We do not think so. While the pace of growth in female representation at the top level may slow down as we come closer to gender parity, we see no reason for a reversal. A central premise of the anti-DEI movement is that inclusive hiring compromises performance. In our context, this view would imply that adding more women to the executive team would lead to a decline in performance insofar as companies, having already identified the most qualified candidate (often male), deliberately decide to hire a less suitable female candidate instead.
Our evidence contradicts this premise: when compelled by investors (and possibly society) to broaden their search after the Weinstein/#MeToo events, U.S. companies were able to hire more women, even in traditionally male-dominated industries and in more sexist states. Importantly, we find no evidence of a decline in subsequent operating performance. This suggests that the new female executives were at least as capable as the men that they often replaced. In other words, by widening the search and looking beyond the—perhaps more obvious—male candidate, firms have been able to attract women of equal caliber. This argument is often missing in the debate, and it undermines the implicit assumption (of some) that DEI candidates are less capable. At least in our setting, our findings refute this assumption.
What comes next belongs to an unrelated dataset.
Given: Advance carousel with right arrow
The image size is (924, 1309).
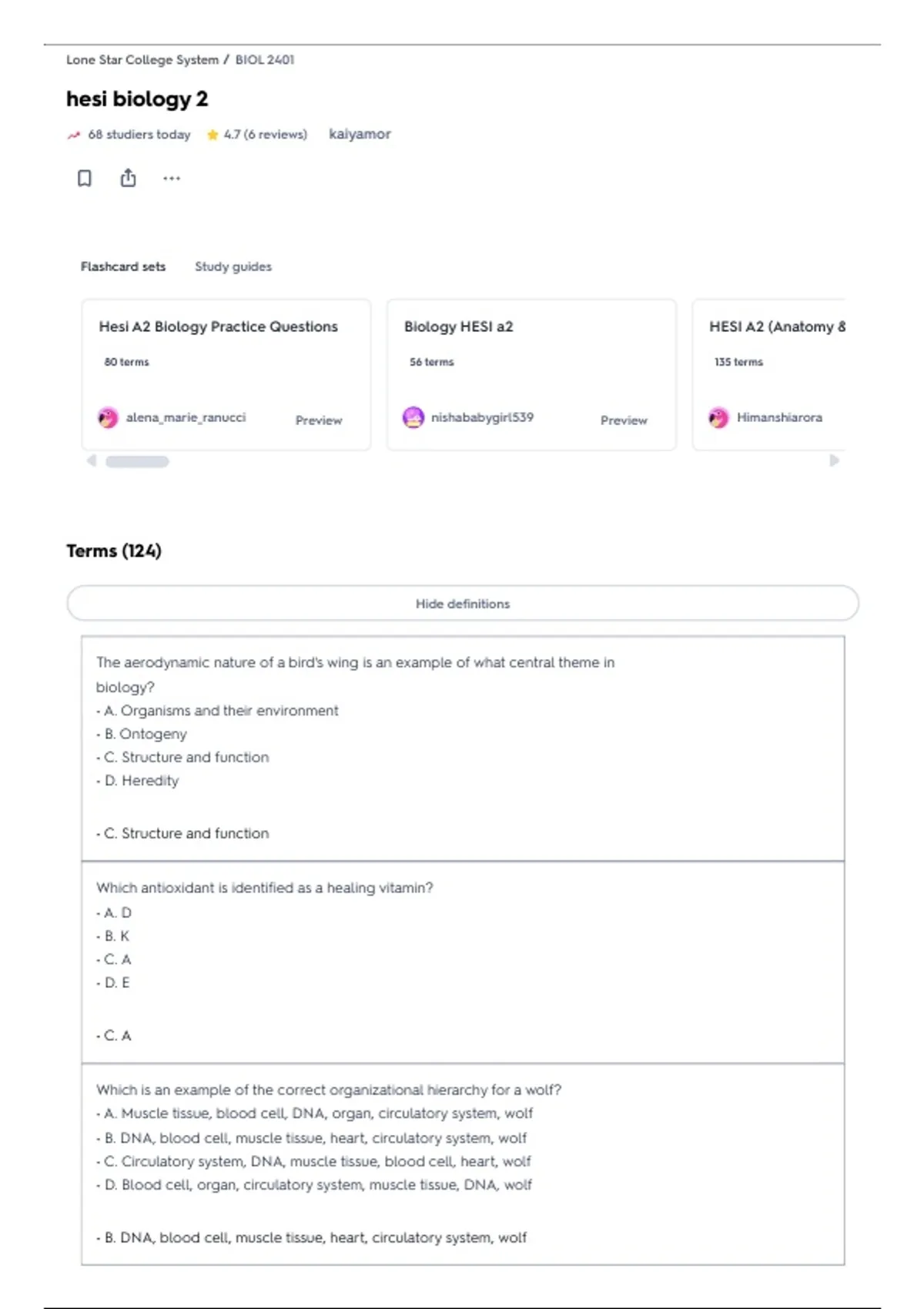Looking at the screenshot, I should [834, 460].
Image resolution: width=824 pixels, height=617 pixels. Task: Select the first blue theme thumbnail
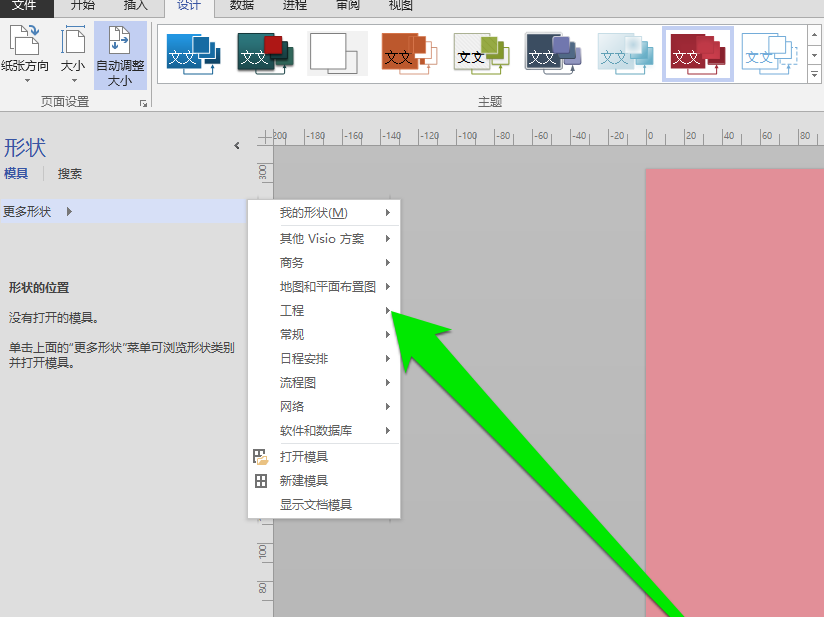[192, 54]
Accordingly, we see no reason why firms should not continue hiring equally suited women in the future, particularly given the high rate of participation of women in further education, training and labor markets.
Our findings also contribute to the debate on voice versus exit as the means through which investors can express their preferences and influence corporate behavior. Voice involves direct engagement, in which investors communicate their wishes to companies, while exit refers to divestment from companies whose actions they disapprove of. Recent work by Broccardo, et al. (2022) suggests that engagement may be a more effective mechanism than exit.20 Supporting this view, Gormley, et al. (2023) show that the campaigns aimed at improving board gender diversity launched in 2017 by the three largest U.S. institutional investors (State Street, Blackrock, and Vanguard) were followed by hiring decisions by U.S. companies that added at least 2.5 times as many female directors in 2019 as in 2016.21 As pointed out above, however, these investors have since retreated from their advocacy in response to the anti-DEI movement. This shift leaves exit as the primary tool through which investors can express their dissatisfaction with certain corporate policies.
Our evidence indicates that, at least in the setting we examined, exit can also be effective in driving change. Even modest divestment can have the effect of raising a firm's cost of capital, leading to share price declines that can in turn prompt corporate managements and boards to address the concerns that led to the divestment in the first place. While perhaps less effective than engagement, our evidence suggests that exit can also be an effective mechanism for influencing corporate behavior.